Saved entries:
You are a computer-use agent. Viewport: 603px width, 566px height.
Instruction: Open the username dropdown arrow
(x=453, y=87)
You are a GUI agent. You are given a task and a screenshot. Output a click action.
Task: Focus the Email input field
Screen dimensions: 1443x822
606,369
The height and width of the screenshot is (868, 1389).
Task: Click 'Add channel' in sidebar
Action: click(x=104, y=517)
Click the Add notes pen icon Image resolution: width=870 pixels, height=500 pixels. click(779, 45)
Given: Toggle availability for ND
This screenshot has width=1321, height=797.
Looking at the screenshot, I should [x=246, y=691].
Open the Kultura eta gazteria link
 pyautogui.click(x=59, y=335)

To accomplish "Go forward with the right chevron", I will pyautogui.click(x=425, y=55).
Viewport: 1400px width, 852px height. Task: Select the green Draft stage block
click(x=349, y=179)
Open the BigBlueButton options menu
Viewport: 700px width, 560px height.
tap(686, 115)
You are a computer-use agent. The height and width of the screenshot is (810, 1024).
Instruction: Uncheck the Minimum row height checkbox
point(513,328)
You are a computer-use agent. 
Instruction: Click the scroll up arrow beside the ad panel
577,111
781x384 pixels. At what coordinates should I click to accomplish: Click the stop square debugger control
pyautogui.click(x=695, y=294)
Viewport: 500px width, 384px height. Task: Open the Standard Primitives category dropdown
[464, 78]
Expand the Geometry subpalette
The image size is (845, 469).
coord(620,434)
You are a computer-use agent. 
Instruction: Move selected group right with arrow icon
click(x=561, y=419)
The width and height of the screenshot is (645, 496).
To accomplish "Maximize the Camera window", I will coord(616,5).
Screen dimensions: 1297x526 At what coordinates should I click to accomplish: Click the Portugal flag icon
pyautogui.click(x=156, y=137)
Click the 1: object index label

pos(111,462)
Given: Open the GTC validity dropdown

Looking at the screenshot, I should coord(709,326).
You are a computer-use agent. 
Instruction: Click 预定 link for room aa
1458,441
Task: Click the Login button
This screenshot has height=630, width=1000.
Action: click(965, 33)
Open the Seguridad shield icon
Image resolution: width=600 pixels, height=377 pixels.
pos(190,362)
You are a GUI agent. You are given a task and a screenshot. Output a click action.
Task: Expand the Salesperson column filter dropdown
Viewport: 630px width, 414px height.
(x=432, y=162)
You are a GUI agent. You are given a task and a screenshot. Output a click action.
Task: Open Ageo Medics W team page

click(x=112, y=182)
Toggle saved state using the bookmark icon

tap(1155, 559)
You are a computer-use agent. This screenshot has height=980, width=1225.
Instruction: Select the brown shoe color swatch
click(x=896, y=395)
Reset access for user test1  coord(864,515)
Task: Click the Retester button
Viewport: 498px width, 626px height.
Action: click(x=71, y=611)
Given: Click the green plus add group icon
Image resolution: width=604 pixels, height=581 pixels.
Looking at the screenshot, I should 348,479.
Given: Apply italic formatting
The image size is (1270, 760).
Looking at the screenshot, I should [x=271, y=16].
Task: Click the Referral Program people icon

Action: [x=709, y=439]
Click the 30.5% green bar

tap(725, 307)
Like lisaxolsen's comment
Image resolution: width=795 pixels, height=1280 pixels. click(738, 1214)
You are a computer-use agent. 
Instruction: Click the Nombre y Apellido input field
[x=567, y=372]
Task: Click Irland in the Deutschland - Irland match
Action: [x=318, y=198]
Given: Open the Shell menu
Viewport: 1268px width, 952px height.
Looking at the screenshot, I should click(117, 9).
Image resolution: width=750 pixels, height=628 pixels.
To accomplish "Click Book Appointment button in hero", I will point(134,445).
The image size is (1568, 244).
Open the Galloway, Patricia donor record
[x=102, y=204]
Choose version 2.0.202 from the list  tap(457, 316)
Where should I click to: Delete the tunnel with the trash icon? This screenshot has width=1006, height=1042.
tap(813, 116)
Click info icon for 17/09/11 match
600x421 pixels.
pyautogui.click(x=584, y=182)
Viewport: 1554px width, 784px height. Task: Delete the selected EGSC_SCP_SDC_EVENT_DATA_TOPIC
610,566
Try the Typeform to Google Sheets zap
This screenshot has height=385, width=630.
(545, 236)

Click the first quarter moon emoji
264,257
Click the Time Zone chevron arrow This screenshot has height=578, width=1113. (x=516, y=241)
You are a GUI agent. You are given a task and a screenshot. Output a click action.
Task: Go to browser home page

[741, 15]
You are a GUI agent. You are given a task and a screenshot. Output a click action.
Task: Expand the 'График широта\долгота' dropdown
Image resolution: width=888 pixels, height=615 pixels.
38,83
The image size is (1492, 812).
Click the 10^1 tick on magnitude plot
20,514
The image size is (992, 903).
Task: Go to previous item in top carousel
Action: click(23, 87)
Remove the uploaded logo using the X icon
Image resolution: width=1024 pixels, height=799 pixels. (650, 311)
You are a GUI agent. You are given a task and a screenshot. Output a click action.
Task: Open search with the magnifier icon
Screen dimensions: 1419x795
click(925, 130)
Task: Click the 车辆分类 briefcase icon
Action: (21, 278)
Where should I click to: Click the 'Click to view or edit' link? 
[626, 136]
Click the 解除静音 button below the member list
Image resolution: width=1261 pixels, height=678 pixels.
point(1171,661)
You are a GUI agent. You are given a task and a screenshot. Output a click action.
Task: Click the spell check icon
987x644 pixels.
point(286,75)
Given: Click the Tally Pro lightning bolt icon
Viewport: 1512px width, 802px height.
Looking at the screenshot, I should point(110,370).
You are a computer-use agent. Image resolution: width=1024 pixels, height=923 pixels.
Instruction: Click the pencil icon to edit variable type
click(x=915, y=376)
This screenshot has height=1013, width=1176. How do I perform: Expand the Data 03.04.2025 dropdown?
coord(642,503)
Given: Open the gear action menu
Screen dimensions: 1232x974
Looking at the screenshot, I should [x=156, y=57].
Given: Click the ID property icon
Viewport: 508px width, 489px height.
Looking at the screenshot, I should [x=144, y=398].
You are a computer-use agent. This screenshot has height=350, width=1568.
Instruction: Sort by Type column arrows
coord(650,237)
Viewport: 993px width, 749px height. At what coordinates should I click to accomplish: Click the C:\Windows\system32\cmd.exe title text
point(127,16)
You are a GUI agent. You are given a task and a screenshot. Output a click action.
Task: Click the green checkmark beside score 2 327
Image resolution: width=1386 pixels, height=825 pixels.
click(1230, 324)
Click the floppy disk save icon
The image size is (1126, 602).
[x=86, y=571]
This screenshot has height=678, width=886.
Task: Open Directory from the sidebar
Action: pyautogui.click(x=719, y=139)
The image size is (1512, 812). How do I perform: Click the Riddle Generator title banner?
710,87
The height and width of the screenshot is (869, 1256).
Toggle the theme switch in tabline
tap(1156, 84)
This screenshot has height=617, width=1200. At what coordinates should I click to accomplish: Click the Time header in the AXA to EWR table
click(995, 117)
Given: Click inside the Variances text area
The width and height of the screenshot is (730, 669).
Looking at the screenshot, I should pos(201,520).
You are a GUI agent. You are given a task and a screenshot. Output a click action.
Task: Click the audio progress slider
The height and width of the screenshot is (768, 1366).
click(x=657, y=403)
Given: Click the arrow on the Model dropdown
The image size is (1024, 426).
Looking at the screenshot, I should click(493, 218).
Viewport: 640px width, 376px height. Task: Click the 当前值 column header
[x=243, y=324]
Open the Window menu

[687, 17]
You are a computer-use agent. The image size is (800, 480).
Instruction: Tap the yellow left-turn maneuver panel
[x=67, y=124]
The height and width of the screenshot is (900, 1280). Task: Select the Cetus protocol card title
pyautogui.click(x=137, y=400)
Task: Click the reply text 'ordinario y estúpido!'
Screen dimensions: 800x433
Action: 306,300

#### Activity
Search the entries for the word "will" and gather every line where it appears.

#### Task solution
To accomplish "Go forward with the right chevron", I will pyautogui.click(x=425, y=55).
To accomplish "Maximize the Camera window", I will coord(616,5).
To accomplish "Click Book Appointment button in hero", I will point(134,445).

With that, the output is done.